Он понимал, что в крестьянской России цензовых выборов делать нельзя; знал, что в России нет материала для "аристократии", что отстранять крестьян от государственной жизни безумие. Но именно потому, что всеобщее избирательное право он считал неизбежным, он настаивал на непременной двустепенности выборов, благодаря ей, русский парламент мог бы найти основу в местном самоуправлении, в {196} развитии которого Виноградов видел необходимую школу для народа и потому первейшую задачу новой России. На эту статью ему тогда отвечал Милюков. Он, напротив, стоял за однопалатную систему и за четырехвостку, которые, по его мнению, делали народное представительство более сильным для борьбы с исторической властью. Разница двух мировоззрений сказалась в этой полемике. На одной стороне был настоящий европеец, который остался историком и поэтому не забыл, что демократия с четырехвосткой совсем не панацея и годна не для всех. Этот европеец несколько свысока, как посторонний, смотрел на нашу народную некультурность, мирился с ней, как с совершенно естественным злом, которое нельзя игнорировать в угоду политическим симпатиям и тактическим соображениям. А на другой стороне был активный политик, варившийся в атмосфере повседневной борьбы, поневоле приспособлявший свои взгляды к практическим целям, которые в то время преследовались; ему приходилось из тактики настаивать на четырехвостке, закрывая глаза на ее недостатки, не считаясь с тем, что русское общество и народ своей политической зрелости еще не доказали. В этом пункте они должны были бы разойтись. Если бы Виноградов после 1905 г. остался в России, русская партийная жизнь так же безжалостно бы прошла мимо него, не использовав его дарований, как она прошла мимо многих из тех, кто по своим достоинствам и заслугам представляли в то время лучшую часть русского общества, но не хотели послушно идти за толпой и ее вожаками. Виноградов по своему темпераменту и складу ума уже перерос увлечения и иллюзии детского периода нашей политической свободы, когда партии и их лидеры не только работали на пользу России, но кроме того "играли в Европу". Отъезд Виноградова в Англию во время конституционного переустройства России был простым совпадением, но он же явился и символом.

**ЗАДАНИЯ И УПРАЖНЕНИЯ:**
1. Изложите в виде краткого списка абзац фрагмента документа, который начинается словами «Он понимал, что в крестьянской России». Основные факты должны сохраниться.
2. Ответьте на вопросы по фрагменту документа.
(a) Кто ответил Виноградову на его статью?
(b) В развитии чего Виноградов видел необходимую школу для народа?
(c) В какую страну уехал Виноградов?

**СТРОКИ ДАННЫХ:**
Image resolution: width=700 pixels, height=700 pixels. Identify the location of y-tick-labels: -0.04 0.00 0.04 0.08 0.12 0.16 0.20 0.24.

**ОТВЕТЫ К ЗАДАНИЯМ:**
1.
- Виноградов считал, что в крестьянской России нельзя проводить цензовые выборы. Для «аристократии» там нет материала, а отстранять крестьян от государственной жизни безумие.
- Всеобщее избирательное право он считал неизбежным и поэтому настаивал на двустепенных выборах. Так парламент мог бы опираться на местное самоуправление, а его развитие Виноградов считал школой для народа и первейшей задачей новой России.
- Милюков возражал ему и стоял за однопалатную систему и четырехвостку. По его мнению, они делали народное представительство сильнее в борьбе с исторической властью.
- Виноградов был европейцем и историком. Он помнил, что демократия с четырехвосткой не панацея и годна не для всех.
- Милюков был активным политиком. Из тактических соображений он настаивал на четырехвостке и закрывал глаза на ее недостатки.
- Если бы Виноградов остался в России после 1905 г., партийная жизнь прошла бы мимо него. Так она прошла мимо многих лучших людей, которые не хотели идти за толпой.
- Его отъезд в Англию во время конституционного переустройства России был совпадением и одновременно символом.

2.
(a) Милюков.
(b) В развитии местного самоуправления.
(c) В Англию.